Can you see why I like him? No? Well, I do. His downbeat approach makes me feel positively blithe and reckless in comparison. I don't particularly want a doctor who radiates positivity.  REs are in the business of selling an expensive, invasive procedure that doesn't work more often than it does.  A little bit of negativity feels like honesty to me.

I start pills tonight.
 
 
Current Mood: fertile
 
 
highwayttc
13 February 2008 @ 10:54 am
Well, my marathon 41 day cycle finally came to a close. This means that, like Portnoy, vee finally may perhaps to begin, yes?

Tomorrow I get my Day 3 bloodwork (for the innocent: a few hormone tests that are used to -- sometimes inaccurately -- estimate just how tough this project is going to be.) I am terrified. If my FSH is high then that's bad and an indication of diminished ovarian reserve, which has a grim prognosis. If my estradiol is high then it has artificially lowered my FSH, see previous sentence. Alternately, I may have an ovarian cyst. If my LH level is low then it could indicate diminished ovarian reserve; if it's high it may indicate polycystic ovarian syndrome (of which I already have some signs -- it's not too bad a thing to have, though).

Infectious disease testing is done from the same blood draw, including hepatitis and HIV. I am also terrified of these, which is completely irrational. I have been in a monogamous relationship for 10 years. My sole risk factor would be that 8 months of exposure to KD's semen. If I hadn't felt I could trust him not to endanger me I wouldn't have gone ahead with him as a donor. But. But. I'm terrified anyway.

After I get my blood tested tomorrow, I will take my first birth control pill. Like every single woman who has trod the long downregulation IVF path before me, gay and straight, I will have a good chuckle at this.

I should get the results by the end of the day, or the day after. I will heave a sigh of relief, or not.

● **Required work**:
• 1. Update the IVF blog passage starting at "Current Mood: fertile" and ending at "to begin, yes?", replacing "marathon" with "endless".
• 2. Take the IVF blog passage further, picking up after its final sentence.

● **Source information**:
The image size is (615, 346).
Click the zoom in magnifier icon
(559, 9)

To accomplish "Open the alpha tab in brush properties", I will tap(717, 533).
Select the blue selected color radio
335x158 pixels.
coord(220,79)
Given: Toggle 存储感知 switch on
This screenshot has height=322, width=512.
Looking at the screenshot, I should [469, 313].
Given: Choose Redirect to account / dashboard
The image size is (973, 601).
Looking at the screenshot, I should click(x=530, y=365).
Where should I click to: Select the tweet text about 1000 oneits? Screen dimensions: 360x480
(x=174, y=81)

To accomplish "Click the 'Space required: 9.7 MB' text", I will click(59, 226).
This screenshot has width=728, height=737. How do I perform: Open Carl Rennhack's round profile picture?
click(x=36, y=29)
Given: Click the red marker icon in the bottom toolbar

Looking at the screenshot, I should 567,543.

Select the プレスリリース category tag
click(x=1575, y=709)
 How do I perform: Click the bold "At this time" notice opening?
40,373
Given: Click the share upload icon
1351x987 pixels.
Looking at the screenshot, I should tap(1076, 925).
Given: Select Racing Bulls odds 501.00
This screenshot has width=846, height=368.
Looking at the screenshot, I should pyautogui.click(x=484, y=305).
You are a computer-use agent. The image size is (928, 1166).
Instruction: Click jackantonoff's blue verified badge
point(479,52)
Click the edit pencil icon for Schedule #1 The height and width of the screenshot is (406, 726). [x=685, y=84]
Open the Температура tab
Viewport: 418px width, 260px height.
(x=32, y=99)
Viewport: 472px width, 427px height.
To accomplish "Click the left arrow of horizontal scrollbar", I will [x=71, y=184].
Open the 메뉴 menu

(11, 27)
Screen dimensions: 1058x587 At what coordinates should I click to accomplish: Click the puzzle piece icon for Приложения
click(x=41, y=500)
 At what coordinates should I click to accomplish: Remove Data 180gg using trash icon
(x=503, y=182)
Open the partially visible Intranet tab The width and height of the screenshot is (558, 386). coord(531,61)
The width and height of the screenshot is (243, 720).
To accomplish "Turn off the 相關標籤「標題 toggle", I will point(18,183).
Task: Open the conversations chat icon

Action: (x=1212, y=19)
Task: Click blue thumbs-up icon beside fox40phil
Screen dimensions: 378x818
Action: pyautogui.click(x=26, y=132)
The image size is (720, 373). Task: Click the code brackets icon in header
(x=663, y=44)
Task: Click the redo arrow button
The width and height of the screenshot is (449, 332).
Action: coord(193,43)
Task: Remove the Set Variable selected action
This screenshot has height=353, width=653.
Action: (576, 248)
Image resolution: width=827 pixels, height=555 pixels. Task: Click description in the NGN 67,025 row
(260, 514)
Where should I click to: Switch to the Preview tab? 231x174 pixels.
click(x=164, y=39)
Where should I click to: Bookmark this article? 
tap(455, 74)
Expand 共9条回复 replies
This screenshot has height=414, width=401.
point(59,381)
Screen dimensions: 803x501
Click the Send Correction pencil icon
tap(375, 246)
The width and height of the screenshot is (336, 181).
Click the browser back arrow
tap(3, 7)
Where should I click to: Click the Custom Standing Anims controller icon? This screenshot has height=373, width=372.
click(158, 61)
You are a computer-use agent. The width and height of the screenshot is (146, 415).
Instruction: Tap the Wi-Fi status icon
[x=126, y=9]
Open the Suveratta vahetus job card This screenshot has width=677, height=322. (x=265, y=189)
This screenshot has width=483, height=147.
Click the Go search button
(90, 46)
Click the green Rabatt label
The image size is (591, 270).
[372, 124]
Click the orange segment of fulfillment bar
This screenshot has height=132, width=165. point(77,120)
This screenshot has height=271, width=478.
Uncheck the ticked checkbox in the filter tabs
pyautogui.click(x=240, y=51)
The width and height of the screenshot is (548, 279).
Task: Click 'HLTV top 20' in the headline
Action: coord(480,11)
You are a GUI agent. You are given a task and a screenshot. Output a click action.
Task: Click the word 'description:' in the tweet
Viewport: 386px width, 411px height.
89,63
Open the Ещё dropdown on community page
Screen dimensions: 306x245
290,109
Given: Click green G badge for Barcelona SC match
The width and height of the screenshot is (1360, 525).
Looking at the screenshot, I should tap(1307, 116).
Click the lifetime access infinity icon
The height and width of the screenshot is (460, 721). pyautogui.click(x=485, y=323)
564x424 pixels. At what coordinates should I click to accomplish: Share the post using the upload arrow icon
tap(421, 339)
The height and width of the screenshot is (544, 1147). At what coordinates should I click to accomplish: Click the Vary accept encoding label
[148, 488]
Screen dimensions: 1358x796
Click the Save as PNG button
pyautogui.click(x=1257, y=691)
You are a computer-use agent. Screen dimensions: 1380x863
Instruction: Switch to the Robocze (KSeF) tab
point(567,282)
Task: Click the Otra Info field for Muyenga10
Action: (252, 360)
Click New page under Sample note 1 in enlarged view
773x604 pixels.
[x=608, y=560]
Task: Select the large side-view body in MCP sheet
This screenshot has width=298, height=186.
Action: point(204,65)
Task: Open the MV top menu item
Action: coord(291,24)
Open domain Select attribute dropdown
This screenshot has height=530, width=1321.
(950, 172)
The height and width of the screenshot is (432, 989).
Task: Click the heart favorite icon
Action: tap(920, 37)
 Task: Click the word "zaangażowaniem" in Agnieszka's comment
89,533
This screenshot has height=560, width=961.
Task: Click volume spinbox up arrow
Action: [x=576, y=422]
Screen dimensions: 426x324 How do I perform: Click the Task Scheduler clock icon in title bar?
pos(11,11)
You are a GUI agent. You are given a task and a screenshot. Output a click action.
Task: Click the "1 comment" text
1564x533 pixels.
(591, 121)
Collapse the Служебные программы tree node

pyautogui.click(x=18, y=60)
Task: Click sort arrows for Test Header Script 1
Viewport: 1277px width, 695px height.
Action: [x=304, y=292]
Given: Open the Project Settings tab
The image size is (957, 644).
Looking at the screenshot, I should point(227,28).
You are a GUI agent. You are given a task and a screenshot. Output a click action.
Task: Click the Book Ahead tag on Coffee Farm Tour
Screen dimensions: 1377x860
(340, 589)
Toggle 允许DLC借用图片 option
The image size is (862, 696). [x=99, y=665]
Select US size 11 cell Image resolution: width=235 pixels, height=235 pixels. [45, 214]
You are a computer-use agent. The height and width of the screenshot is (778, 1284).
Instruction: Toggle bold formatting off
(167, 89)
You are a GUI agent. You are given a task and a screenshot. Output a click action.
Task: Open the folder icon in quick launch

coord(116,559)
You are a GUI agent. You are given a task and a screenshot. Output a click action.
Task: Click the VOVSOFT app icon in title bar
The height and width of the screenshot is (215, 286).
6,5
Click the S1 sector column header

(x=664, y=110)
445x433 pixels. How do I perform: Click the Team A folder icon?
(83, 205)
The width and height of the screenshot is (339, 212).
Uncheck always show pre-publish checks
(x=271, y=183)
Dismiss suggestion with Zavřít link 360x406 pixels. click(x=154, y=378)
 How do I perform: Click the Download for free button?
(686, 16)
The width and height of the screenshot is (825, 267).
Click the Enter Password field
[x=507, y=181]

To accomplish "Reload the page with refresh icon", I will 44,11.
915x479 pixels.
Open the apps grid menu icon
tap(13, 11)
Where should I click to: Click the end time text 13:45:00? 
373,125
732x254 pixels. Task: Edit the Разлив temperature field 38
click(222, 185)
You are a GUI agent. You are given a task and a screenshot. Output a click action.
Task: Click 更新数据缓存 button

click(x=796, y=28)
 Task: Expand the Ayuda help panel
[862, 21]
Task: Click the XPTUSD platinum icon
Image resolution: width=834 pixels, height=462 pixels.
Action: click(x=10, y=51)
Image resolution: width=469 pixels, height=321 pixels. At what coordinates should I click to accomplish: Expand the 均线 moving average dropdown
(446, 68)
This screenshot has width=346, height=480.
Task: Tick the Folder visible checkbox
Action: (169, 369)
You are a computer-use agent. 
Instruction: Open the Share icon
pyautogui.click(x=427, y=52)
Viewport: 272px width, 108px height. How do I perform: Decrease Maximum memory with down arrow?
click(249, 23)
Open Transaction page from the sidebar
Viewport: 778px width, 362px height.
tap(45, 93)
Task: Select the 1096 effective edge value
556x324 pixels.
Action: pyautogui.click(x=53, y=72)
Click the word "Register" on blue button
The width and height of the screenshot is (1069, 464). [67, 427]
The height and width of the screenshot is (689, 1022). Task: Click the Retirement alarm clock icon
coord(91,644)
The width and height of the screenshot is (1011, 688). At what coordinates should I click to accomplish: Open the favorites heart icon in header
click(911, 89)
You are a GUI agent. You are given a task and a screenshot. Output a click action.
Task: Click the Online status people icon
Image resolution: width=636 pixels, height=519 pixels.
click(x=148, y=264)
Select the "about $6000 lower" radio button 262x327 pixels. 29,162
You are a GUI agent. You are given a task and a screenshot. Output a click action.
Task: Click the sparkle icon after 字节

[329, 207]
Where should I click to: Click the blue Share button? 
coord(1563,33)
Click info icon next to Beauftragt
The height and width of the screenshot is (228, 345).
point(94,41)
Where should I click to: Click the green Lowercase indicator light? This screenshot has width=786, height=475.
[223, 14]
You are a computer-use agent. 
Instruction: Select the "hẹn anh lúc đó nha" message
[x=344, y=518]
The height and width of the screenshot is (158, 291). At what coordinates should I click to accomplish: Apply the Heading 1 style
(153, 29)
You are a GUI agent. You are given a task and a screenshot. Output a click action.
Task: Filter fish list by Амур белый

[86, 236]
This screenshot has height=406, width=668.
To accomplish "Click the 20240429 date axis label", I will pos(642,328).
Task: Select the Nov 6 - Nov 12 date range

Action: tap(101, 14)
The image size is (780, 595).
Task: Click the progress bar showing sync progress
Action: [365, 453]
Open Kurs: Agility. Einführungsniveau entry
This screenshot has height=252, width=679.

● **Exercise responses**:
• 1.
Current Mood: fertile
 
 
highwayttc
13 February 2008 @ 10:54 am
Well, my endless 41 day cycle finally came to a close. This means that, like Portnoy, vee finally may perhaps to begin, yes?

• 2.
My whole life I have been frightened of having fertility problems. This is not significant. I am a worrier, and my whole life I have been frightened of car crashes, cancer, choking, falling, being wrongly convicted of a crime, having all my teeth fall out, going blind, mass transportation accidents, and a thousand other things that have never happened and kinehorah never will.

So think good-number thoughts for me. Low FSH, low estradiol, LH the same as my (oh-so-low) FSH.

And then? Vee begin.
 
 
Current Mood: urp
 
 
highwayttc
27 January 2008 @ 06:41 pm
Good news: I finally ovulated!

Bad news: I ovulated 2000 miles from the tank of sperm. Thus I am rating my chances of pregnancy this cycle as "very low indeed".

Whatever. I keep telling myself that there's an 80-85% chance that the only effect of skipping this month's insem was to save us $1300. The odds are freaking depressing when you look at it that way.  It's one thing if you have a known donor (or husband, for that matter) and every spin of the wheel is free. It's an entirely different thing when it costs so very much for such a slim chance.

I am really looking forward to playing a game with better odds.

Did I mention that I'm in Las Vegas? Love this glittery town. I put a dollar in a slot machine and ended up with $2.50. See, Vegas loves me, too.
 
 
highwayttc
23 January 2008 @ 12:43 pm
In November I had a 38-day cycle; looks like I'm going to rival that this month -- CD22, estrogen low, progesterone low (so I haven't ovulated), LH low. Nothing to see up there but a crop of scrubby little follicles.  Chances are excellent that I won't ovulate by Friday. This is relevant because Friday is the last chance to inseminate before we head off to Vegas for a long-awaited vacation.  Can't feel too sorry for myself about that, but it means that this cycle will automatically be a bust.

I wanted to do one more IUI before IVF. You know, a threatening sort of listen up, reproductive bits, this is your last chance to do this on your own before I start hitting you with the big hormone stick. Like the rest of me, my endocrine system is stubbornly deaf to threats. When I was little there were all sorts of jokes about how I could be never be bribed nor threatened to do anything on anyone's schedule but my own. It's not a quality that has served me well in life.

I have a pack of birth control pills to start on cycle day 1, whenever that may be. 21 days of birth control, some time period of ovarian stimulation. Trigger shot for final follicle maturation, egg retrieval (aka the huge honking needle through the vaginal wall. erp.) Then, kinahorah, embryo culture, embryo/blastocyst transfer, the blessedly short 10-day 2ww.  And then, and then. And then.
 
 
highwayttc
17 January 2008 @ 11:41 am
I don't know where to start telling this story, so I'll just tumble it out.


  • No, I'm not pregnant. In my opinion, any TTC blog that puts up a post with the title "omg" is morally obligated to state pregnancy status in the very first bullet point.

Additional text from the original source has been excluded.